A patient-centered approach to developing and validating a natural language processing model for extracting patient-reported symptoms.
Journal:
Scientific reports
Published Date:
Jul 29, 2025
Abstract
Patient-reported symptoms provide valuable insights into patient experiences and can enhance healthcare quality; however, effectively capturing them remains challenging. Although natural language processing (NLP) models have been developed to extract adverse events and symptoms from medical records written by healthcare professionals, limited studies have focused on models designed for patient-generated narratives.
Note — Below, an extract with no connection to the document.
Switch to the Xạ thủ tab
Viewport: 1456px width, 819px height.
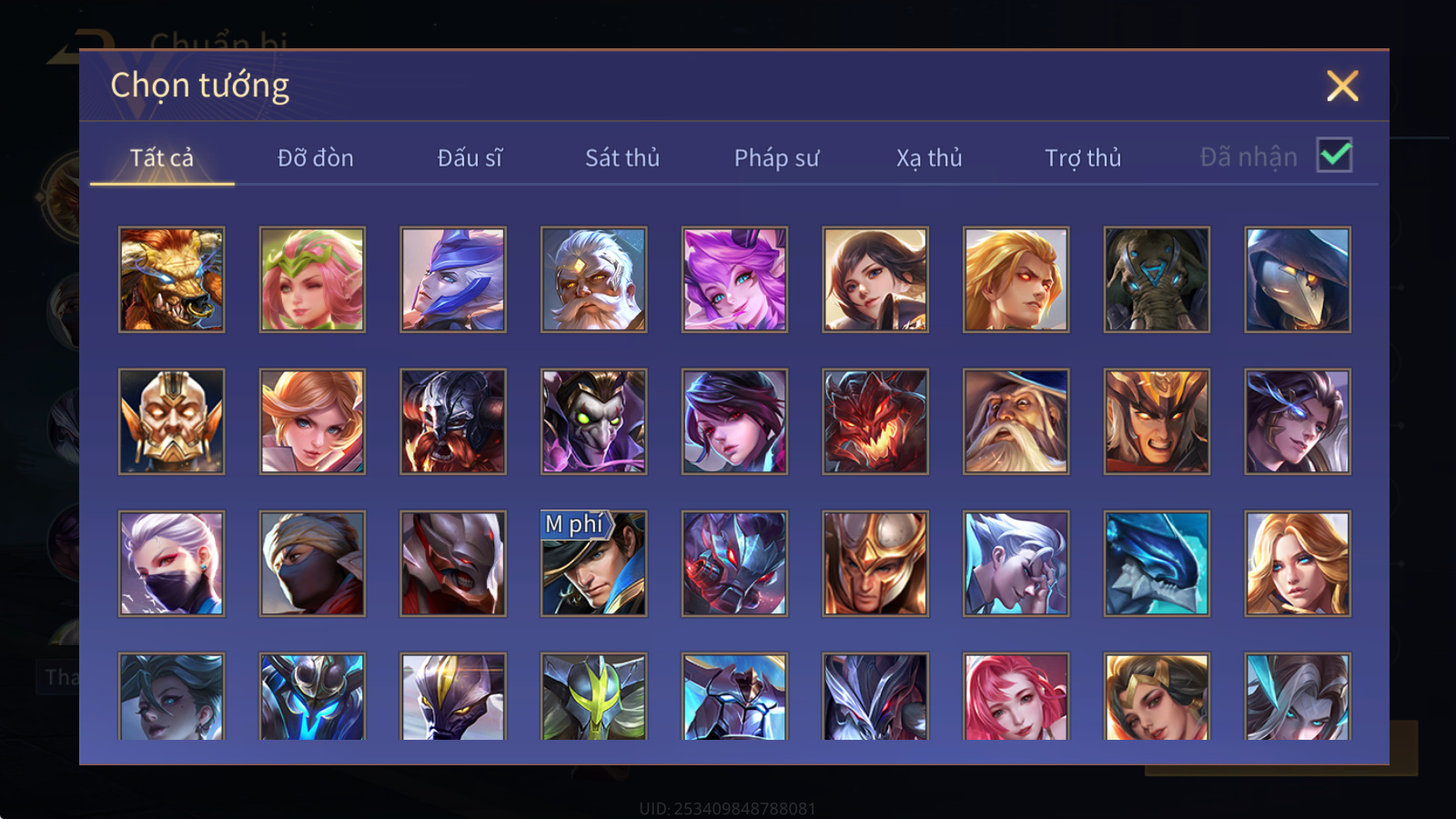(929, 157)
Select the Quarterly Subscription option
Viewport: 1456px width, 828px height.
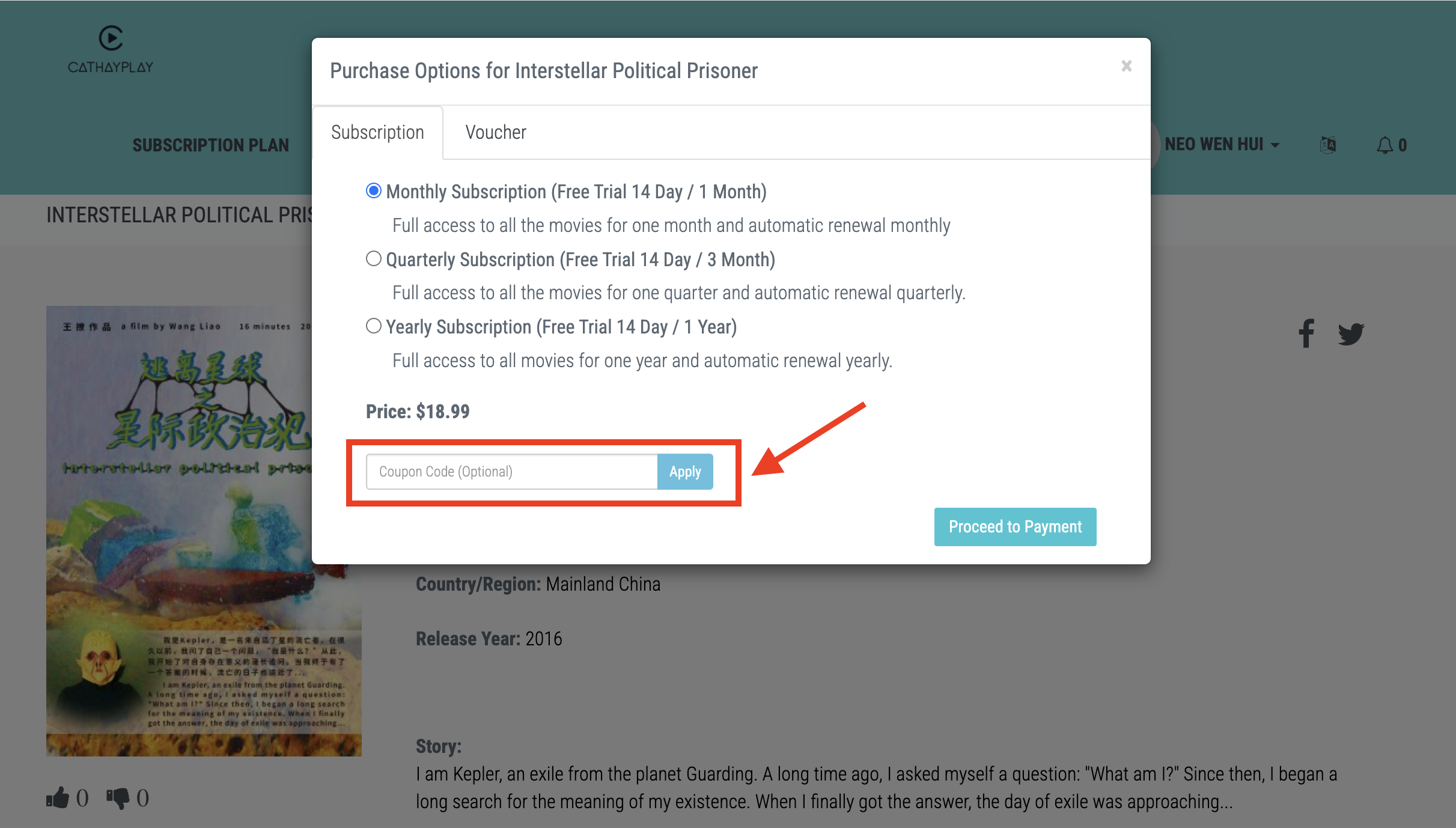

This study developed an NLP model to extract patient-reported symptoms from pharmaceutical care records and validated its effectiveness in analyzing diverse patient-generated narratives. The target dataset comprised "Subjective" sections of pharmaceutical care records created by community pharmacists for patients prescribed anticancer drugs. Two annotation guidelines were applied to develop robust ground-truth data, which was used to develop and evaluate a new transformer-based named entity recognition model. Model performance was compared with that of an existing tool for Japanese clinical texts and tested on external patient-generated blog data to evaluate generalizability. The newly developed BERT-CRF model significantly outperformed the existing model, achieving an F1 score > 0.8 on pharmaceutical care records and extracting > 98% of physical symptom entries from patient blogs, with a 20% improvement over the existing tool. These findings highlight the importance of fine-tuning models using patient-specific narrative data to capture nuanced and colloquial symptom expressions.